= Administrative reforms in Kerala =

Administrative Reform is a tool or process for improving administrative effectiveness and efficiency. Former Chief Minister V. S. Achuthanandan resigned from the post of chairman of the Kerala Administrative Reforms Commission on 30 January 2021.

==Administrative Reforms Commission (ARC)==

Kerala has had four Administrative Reforms Commissions since its formation in 1956. The first Commission, under the chairmanship of late Shri. E. M. S. Namboodiripad, was constituted in 1957 and the second Commission was set up under Shri. M. K. Vellodi, ICS in 1965.

The third one was under the chairmanship of Shri E. K. Nayanar in 1997. The third one was submitted in 2000–2001.

The fourth commission set up under former chief minister Shri V. S. Achuthanandan in 2016.

Former Chief Minister V. S. Achuthanandan resigned from the post of chairman of the Kerala Administrative Reforms Commission on 30 January 2021.

==Terms of Reference for Third ARC==

The third ARC came into being in May 1997, with the former Chief Minister E. K. Nayanar as its chairman. The Terms of Reference required the Third ARC (TARC), among other things:

1. To review the working of the Administrative Machinery in the State and the systems and procedures under which it functions with a view to assess their adequacy and suitability for a democratic Government in a welfare State responsive to the needs and aspirations of the people, in particular the backward and weaker sections of the society.
2. In the light of the above, to suggest measures calculated to improve the efficiency of the administrative machinery to enable it to cope with the developmental activities in a welfare State.
3. To suggest measures for the further decentralization of the power at various levels so as to ensure expeditious dispatch of business in all public offices including local bodies and maximum satisfaction to the public.
4. To suggest measures to eliminate delays, lethargy, corruption, and nepotism in the Administration and to make it result oriented.
5. To suggest measures to cut unnecessary and avoidable paper work and for using modern management techniques in administration.

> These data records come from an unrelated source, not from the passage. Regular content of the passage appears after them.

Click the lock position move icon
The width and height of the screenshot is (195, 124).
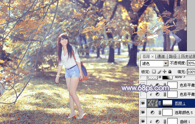tap(164, 72)
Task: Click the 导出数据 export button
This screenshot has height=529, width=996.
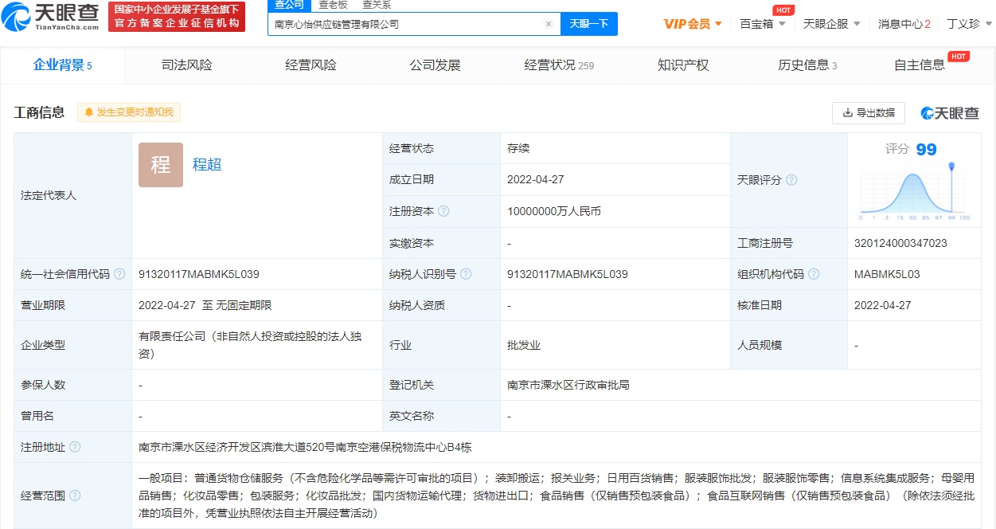Action: point(868,113)
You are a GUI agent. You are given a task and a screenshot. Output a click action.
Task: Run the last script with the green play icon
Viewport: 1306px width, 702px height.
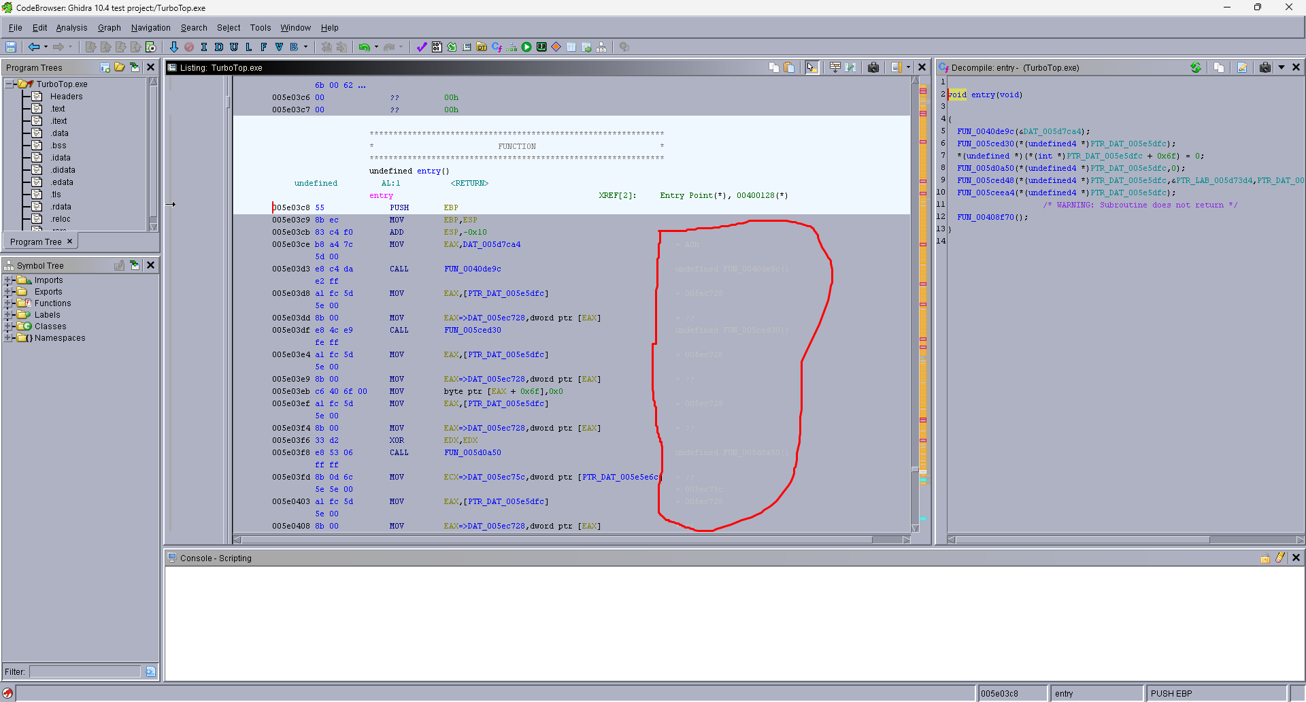[526, 47]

All the above functions of TARC are explicitly tied to improvements in service delivery. The recommendations of Third Administrative Reforms Commission (TARC) are in 15 reports put together in three volumes.

==The Vision of 3rd ARC==

The Third Administrative Reforms Commission has developed a vision of responsive administration and its recommendations were designed to attain this vision. The salient features of the vision are:

- A people centered form of governance is to be aimed at.
- Government at all levels has to give utmost importance to the citizens, and the common man in particular.
- Decentralized governance resulting in the creation of vibrant Local self- governments with clear functional domains, and the power, authority and resources to discharge the assigned functions autonomously, is most conducive for genuine people's participation.
- Administration has to become more efficient for which greater professionalism is called for which can be achieved through constant training and through scientific methods of performance assessment.
- The administration has also to be effective achieving the objectives for which it exists.
- There is need for greater accountability to the people. This can be best achieved by creation of systems institutions facilitating people's participation.
- The commission has vision of a simple and rational administrative system which is understood by all and which is capable of rising up to the expectations of everyone.
- There is a heavy cost in running government and there has to be a constant assessment of costs and return Society has to get the value for the money it spends on administration.
- In order to attain this vision, one time reform alone would not be sufficient. There has to be a dynamic product... with constant refining and redefining.

Later, Government of Kerala has prepared a Modernising Government Programme, chiefly for implementing various recommendations of the Administrative Reforms Commissions.